Reactions to the historical Jesus
In Ignatius’ milieu, we see that the new development of an historical Jesus gave rise to more than one type of push-back.
- Some were saying, well, if there was a human Christ on earth, he had to have only seemed to be human, since God would not lower himself so far as to take on human nature.
- Others had a different reaction: they simply denied (as they seem to be doing in 1 John 4 as well) that such a thing had happened, and thus Ignatius had to declare that Jesus Christ had really been born, really been baptized, had really been crucified by Pilate.
Ignatius’ language in various passages shows that he was dealing with those two different and equally unacceptable positions. (He also tackles those who want to re-establish certain Jewish practices, so scholarship has already recognized that his opponents are of different varieties.)
From the heavenly Christ to the historical Christ
If Ignatius (or his forger, who would have inhabited the same thought-world) straddles the crossover line, one foot in the old cultic heavenly Christ camp and the other in the new historicist camp, we would expect to find indications of both in the letters, a sign of the old morphing into the new. And so there are, notably in Ephesians 19 in which a cultic myth is set in the realm of the stars, with revelations to the heavenly aeons, things such as the conception and birth of Christ as well as his death being hidden from “the ruler of this age” which is an unmistakeable reference to Satan. (Compare the same phrase and concealment motif in 1 Cor. 2:8.)
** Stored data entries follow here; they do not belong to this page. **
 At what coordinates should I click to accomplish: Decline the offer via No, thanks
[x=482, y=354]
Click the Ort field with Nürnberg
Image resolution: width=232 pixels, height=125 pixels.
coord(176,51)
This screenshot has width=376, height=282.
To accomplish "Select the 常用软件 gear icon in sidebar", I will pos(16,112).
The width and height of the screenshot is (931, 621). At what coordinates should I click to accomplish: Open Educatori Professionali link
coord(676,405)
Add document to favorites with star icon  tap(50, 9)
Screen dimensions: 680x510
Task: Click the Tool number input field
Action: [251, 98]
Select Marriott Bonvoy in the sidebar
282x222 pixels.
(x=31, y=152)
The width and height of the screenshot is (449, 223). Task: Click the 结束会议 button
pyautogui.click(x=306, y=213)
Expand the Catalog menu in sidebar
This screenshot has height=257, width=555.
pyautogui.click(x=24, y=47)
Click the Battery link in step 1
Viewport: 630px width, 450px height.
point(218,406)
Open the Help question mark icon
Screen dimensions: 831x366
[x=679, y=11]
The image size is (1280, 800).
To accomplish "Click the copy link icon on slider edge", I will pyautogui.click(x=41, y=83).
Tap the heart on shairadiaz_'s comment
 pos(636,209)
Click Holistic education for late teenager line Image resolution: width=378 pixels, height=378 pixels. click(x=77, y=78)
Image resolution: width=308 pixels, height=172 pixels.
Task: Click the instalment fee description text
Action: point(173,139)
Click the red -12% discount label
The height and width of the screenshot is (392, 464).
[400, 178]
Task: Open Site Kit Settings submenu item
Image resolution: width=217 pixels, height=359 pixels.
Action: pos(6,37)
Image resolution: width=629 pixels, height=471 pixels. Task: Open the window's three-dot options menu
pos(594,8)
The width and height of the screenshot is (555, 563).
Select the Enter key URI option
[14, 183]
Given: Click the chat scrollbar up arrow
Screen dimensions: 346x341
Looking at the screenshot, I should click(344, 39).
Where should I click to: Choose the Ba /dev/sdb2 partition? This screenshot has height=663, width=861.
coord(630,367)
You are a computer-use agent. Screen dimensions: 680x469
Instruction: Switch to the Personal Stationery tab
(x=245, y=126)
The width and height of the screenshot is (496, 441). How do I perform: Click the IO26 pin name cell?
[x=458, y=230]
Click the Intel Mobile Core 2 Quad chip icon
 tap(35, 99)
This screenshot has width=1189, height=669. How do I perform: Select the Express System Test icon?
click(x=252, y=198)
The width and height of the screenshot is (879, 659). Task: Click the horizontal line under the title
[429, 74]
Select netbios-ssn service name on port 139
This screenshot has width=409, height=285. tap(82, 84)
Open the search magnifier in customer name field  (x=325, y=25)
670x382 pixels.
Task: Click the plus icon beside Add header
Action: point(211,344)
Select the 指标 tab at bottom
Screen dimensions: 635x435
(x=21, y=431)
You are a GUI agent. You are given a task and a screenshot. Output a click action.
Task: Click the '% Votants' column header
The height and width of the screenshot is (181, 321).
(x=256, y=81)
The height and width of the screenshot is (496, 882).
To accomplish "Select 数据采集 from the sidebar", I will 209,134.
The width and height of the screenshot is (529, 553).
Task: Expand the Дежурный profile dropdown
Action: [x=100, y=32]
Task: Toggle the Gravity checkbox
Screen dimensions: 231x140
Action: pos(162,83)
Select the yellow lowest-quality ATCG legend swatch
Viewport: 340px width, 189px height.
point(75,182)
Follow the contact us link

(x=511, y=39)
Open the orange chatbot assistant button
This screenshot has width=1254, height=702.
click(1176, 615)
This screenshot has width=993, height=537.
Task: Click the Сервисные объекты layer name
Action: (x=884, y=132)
Such secret events were “brought to pass in the deep silence of God.” In other words, in a mythical dimension.
None of this is consistent with a life on earth — which failed to deter Ignatius, who craved a human Jesus suffering like himself in flesh. We again meet the idea that “God was manifested/revealed in the likeness of men.” All these motifs and language are familiar from the epistles — akin to the atmosphere of the pre-Pauline Christological hymns — but which are foreign to the Gospels and established historicism.
Upon that highly mythological ‘hymn’ Ignatius has superimposed one obvious Gospel element: the ‘virgin’ to whom the Lord was born was named Mary, an item Paul never gives us. It would be the same as if some later Christian had taken chapter 12 of Revelation, with its mythical scene of the heavenly birth of the Messiah to “the woman robed with the sun,” and given her a name out of a later earthly story. Or the “virgin” in the Odes of Solomon, No.19, originally referring to personified Wisdom, being identified with the Gospel Mary — which it has been by some conservative scholars today.
None of this complex and subtle dimension to be seen in the figure and epistles of Ignatius is even remotely recognized by Bart Ehrman.